Up: Issue 11 Next: Paper 5 Previous: Paper 3

Voting matters - Issue 11, April 2000

Checking two STV programs

B A Wichmann

Last year, I received a request from the Electoral Reform Ballot Services to 'validate' the computer software that they use to perform elections for their customers. Before that work was finished, I had another request from ERS itself to re-certify the program used to perform elections in the Church of England. Since there was a substantial overlap between both of these activities, these are reported together.

The checking undertaken was merely to ensure that the election results reported were as required by the respective rules. Hence many issues which might be of interest were not examined, such as: the user-friendliness, speed and memory requirements, number of satisfied users, maturity of the program, etc. In fact, the two programs which were tested are very different: David Hill's program is a complete system for data entry and edit, counting and presentation of the results and has been available for some years. In contrast, Keith Edkins' program is solely a counting program and is a recent development.

ERBS's requirements were identified as mainly to check a program that implements the ERS rules that were published in 1997(ERS97). However, their requirements are significant in terms of the capacity required, amounting to the ability to handle up to 350 candidates and up to 250,000 votes. In principle, modern computers have no inherent difficulty in handling elections of that size, provided the software is designed appropriately.

If software is to be shown to be reliable, then a large number of test cases need to be run, or an alternative means needs to be devised to show logically that all the relevant functionality is correctly implemented. In performing the first certification of the Church of England rules in 1990, the technique adopted was to ensure that all the code in David Hill's counting engine was executed, and that the election results obtained were correct (checked by Eric Syddique). It was not thought that the same technique could be applied effectively for the ERBS validation, so the use of many tests was used instead.
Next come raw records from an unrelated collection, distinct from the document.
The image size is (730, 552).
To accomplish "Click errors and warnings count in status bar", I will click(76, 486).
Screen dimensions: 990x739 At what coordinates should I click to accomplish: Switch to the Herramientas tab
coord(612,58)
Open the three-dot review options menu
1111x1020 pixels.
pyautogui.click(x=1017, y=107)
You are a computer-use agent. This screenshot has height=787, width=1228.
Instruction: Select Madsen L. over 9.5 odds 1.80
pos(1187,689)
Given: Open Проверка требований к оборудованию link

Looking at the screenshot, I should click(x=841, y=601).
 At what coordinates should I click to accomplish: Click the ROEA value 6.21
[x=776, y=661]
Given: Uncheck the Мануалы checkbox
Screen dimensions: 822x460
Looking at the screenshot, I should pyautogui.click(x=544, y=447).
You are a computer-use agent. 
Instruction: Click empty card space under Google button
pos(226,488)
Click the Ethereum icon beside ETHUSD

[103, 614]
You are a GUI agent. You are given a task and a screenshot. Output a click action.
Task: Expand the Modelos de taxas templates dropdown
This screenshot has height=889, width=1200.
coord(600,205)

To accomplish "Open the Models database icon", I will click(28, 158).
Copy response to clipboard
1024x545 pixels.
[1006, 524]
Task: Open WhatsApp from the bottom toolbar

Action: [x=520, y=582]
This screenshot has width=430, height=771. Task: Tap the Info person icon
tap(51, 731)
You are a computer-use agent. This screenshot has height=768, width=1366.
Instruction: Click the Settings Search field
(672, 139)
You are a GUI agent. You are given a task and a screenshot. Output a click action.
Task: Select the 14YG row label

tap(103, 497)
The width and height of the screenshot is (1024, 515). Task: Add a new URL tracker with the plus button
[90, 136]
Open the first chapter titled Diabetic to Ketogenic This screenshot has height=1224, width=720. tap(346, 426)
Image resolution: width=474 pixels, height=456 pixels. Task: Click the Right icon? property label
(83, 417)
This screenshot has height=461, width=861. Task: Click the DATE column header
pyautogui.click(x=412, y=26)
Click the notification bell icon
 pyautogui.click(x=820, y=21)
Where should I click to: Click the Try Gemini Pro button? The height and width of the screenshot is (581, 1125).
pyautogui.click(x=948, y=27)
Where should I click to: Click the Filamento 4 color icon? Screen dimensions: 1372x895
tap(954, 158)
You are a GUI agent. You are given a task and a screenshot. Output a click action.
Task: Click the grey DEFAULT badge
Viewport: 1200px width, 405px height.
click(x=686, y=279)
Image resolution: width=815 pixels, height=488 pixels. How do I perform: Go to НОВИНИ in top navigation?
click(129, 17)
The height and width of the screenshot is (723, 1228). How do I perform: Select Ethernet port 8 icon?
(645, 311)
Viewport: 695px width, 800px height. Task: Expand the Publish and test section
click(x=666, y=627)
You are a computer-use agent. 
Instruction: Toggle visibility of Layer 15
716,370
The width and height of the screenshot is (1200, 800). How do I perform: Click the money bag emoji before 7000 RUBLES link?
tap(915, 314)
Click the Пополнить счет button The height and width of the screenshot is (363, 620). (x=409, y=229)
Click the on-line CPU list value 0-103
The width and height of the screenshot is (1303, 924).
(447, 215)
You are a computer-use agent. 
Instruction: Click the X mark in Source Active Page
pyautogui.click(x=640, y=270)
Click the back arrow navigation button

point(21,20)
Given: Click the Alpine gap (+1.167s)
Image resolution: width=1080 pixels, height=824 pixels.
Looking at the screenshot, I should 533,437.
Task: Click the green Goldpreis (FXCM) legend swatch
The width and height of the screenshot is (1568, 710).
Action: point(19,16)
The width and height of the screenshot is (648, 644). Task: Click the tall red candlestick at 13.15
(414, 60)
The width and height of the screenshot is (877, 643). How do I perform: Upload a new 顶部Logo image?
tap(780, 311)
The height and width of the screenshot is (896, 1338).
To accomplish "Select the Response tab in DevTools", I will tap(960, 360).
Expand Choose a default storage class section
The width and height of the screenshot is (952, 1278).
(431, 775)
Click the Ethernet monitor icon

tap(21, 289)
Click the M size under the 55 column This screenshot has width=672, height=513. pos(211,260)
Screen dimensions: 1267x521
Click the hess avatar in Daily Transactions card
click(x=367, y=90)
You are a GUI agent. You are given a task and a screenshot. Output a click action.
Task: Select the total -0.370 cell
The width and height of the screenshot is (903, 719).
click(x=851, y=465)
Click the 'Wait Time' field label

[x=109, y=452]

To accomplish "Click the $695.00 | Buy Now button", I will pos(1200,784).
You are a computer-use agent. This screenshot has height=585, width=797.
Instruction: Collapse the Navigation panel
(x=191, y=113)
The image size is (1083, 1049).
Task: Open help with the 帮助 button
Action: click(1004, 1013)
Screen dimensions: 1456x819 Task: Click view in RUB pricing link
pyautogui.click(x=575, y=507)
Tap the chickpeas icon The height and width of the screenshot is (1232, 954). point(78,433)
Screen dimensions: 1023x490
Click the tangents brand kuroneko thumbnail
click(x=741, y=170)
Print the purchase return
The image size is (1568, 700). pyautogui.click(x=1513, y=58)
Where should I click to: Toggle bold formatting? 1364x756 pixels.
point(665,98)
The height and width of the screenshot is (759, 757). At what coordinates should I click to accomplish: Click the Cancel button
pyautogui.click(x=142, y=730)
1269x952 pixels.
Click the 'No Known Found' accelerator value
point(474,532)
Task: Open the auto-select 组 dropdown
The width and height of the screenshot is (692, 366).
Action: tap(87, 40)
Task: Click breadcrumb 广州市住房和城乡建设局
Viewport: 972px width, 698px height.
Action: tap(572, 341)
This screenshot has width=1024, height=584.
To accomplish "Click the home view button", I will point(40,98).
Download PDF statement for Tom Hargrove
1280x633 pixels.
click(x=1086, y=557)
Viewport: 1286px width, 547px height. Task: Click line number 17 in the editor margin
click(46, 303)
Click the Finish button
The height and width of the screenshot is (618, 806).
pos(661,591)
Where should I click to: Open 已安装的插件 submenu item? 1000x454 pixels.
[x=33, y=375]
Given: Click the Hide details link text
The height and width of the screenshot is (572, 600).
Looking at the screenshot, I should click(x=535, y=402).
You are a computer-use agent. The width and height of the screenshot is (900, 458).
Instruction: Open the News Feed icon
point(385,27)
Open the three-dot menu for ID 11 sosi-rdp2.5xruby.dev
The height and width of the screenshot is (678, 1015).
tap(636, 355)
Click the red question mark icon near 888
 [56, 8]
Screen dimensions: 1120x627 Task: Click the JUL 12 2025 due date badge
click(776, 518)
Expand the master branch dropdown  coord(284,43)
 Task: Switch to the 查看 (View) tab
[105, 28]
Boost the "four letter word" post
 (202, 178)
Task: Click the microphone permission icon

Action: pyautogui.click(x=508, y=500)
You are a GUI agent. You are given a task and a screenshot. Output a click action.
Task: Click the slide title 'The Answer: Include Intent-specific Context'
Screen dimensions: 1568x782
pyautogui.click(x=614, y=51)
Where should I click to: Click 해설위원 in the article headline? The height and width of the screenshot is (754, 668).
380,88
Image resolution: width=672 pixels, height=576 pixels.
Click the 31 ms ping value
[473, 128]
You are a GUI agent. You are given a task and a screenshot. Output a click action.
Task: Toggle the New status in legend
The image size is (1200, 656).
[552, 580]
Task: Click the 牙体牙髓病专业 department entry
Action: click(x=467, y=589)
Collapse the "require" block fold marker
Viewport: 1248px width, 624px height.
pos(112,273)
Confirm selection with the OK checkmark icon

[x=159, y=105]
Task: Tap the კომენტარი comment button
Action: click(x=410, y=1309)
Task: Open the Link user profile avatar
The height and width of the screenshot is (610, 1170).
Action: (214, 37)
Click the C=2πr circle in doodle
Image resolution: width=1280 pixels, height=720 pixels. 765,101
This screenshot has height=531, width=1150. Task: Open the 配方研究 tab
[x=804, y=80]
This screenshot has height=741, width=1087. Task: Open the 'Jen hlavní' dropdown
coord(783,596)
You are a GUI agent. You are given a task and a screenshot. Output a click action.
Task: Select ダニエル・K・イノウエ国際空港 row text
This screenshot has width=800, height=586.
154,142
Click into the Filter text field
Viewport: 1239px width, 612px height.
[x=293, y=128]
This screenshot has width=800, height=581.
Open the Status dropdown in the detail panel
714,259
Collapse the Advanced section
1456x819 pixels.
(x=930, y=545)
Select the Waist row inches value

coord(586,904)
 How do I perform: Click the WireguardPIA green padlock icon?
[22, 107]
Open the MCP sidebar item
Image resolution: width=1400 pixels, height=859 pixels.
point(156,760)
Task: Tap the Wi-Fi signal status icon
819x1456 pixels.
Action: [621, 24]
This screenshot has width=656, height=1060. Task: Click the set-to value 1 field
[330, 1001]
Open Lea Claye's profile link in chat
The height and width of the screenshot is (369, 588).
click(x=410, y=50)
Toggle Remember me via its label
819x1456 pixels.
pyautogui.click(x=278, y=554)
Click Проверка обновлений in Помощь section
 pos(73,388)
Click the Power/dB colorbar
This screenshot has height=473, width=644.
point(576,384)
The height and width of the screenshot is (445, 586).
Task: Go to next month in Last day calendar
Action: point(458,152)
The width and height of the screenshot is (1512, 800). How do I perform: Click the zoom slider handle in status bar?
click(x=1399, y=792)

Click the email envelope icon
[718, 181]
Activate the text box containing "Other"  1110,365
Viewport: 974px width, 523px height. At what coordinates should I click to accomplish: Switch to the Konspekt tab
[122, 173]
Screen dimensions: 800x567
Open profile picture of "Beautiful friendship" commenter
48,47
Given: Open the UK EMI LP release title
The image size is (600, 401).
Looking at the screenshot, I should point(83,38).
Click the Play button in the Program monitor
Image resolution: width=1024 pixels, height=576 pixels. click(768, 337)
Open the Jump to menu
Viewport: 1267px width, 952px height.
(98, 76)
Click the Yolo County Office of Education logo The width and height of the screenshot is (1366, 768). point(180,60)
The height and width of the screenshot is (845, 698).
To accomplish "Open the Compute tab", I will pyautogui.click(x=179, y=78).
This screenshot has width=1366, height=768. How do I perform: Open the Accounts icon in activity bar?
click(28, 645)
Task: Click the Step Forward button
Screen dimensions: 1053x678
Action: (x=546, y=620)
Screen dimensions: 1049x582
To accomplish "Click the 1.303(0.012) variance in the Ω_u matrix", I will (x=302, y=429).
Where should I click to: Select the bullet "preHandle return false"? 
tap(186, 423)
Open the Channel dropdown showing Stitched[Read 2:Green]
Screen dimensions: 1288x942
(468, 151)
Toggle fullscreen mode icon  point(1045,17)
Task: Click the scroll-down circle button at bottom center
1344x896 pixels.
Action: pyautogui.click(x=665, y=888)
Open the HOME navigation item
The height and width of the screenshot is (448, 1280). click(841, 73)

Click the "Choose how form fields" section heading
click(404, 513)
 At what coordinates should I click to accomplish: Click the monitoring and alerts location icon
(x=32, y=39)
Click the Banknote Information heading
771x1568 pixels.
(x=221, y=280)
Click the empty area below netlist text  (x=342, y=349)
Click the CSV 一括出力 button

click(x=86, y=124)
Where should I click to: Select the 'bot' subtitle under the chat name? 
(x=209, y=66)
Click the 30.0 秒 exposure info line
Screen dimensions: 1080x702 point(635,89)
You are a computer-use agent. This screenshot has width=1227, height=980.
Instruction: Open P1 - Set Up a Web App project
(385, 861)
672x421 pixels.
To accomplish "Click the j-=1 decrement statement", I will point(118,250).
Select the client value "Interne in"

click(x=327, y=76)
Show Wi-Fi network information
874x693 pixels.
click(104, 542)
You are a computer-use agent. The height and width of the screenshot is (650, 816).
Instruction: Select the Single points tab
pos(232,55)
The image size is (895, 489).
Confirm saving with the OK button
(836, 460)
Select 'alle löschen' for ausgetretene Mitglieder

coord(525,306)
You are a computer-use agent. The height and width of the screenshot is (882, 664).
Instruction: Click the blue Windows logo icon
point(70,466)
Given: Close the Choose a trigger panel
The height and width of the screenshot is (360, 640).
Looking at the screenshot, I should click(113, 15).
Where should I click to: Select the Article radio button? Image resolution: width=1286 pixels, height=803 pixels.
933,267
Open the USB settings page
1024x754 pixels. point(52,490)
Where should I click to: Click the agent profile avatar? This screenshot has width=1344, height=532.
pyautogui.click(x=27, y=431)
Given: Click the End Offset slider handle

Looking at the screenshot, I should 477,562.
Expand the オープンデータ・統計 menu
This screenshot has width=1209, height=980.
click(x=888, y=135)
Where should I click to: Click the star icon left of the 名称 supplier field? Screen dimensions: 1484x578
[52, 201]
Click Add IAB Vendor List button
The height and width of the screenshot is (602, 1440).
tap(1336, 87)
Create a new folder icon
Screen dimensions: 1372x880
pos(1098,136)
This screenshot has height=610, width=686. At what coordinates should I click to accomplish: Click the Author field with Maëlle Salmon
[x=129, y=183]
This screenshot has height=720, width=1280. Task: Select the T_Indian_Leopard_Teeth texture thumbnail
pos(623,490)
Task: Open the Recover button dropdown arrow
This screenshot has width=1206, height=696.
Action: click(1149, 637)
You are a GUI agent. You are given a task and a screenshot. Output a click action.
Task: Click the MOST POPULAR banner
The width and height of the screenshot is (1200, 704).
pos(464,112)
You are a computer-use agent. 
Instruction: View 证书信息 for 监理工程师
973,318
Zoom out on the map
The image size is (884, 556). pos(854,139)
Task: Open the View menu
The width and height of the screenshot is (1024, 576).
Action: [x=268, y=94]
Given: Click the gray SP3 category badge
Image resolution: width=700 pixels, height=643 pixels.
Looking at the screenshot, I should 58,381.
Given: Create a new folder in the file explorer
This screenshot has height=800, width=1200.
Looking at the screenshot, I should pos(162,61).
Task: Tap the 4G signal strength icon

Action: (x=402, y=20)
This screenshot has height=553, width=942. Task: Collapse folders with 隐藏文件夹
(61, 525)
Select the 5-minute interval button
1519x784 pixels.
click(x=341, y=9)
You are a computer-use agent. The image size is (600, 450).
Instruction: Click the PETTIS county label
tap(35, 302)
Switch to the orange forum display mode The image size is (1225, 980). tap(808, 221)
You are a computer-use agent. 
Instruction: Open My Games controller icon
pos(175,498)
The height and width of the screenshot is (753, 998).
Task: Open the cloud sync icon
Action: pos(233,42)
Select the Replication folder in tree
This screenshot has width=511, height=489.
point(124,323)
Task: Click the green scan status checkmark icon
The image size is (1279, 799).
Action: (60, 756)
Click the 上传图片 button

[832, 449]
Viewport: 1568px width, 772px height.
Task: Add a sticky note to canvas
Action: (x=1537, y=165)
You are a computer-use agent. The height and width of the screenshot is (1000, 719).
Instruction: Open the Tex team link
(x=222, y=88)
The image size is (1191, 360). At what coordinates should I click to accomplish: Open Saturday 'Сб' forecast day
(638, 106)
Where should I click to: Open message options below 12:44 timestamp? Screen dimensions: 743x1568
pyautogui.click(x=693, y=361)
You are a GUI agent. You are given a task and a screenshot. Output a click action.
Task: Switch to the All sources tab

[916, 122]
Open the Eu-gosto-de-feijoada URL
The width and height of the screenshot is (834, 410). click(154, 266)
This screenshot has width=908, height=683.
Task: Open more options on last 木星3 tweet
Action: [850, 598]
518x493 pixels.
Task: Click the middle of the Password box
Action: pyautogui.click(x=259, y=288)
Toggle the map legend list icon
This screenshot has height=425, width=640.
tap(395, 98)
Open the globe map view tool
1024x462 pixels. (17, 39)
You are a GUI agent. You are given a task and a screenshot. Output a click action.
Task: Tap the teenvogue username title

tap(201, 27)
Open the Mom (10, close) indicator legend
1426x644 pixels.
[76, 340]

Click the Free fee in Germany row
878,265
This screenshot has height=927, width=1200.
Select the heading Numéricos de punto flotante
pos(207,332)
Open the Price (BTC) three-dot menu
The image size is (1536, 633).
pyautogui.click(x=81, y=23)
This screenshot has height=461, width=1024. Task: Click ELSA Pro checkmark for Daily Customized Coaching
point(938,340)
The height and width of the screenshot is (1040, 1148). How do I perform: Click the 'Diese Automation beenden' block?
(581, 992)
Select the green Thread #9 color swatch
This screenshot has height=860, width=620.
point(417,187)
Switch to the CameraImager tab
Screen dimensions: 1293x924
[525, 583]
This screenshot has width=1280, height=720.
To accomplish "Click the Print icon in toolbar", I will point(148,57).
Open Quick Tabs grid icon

If high reliability is to be demonstrated then several hundred tests should be run (corresponding to some years of use by ERBS). This immediately gives a difficult problem - how can one be assured that the result produced by the computer is correct? Initially an attempt was made to determine a small number of tests which performs all the relevant functionality which would then make manual checking feasible. However, the individual actions in ERS97 are quite numerous and difficult to identify - for instance, the result sheet does not state many specific actions undertaken during a count. Hence it seemed that the best means for undertaking the checking was to compare two programs for the ERS97 rules which were available.

Comparing two programs to increase reliability is not widely regarded2, but in this case, the two programs were known to have very different internal workings and were quite independently developed. Hence it was thought that the comparison would be effective.

Unless comparisons can be made automatically by program, the number of tests will be limited to a level which would not give the assurance needed. Hence to facilitate such comparison and to avoid the need for the STV programs to produce elaborate printing, an output format was designed that could be input into a spreadsheet for printing. This format is logically just the conventional Result Sheet, but specified so that mechanical checks, such as those on row and column arithmetic, can be made. I am grateful to both authors that they amended their programs to produce this output since the testing would have been very tedious without that. Two small differences were located between the programs but an analysis showed that neither could change the result. Finally, the comparisons were automated which resulted in a successful validation of Keith Edkins' program.

No formal validation was undertaken of David Hill's program for these rules, but, of course, the same results were obtained. The program is not designed to handle ERBS's very large elections. It currently has 50 as its maximum number of candidates. ERBS would also wish for Colin Rosenstiel's interpretation of the quota reduction rules to be applied, but this has not been implemented, as explained in David Hill's article.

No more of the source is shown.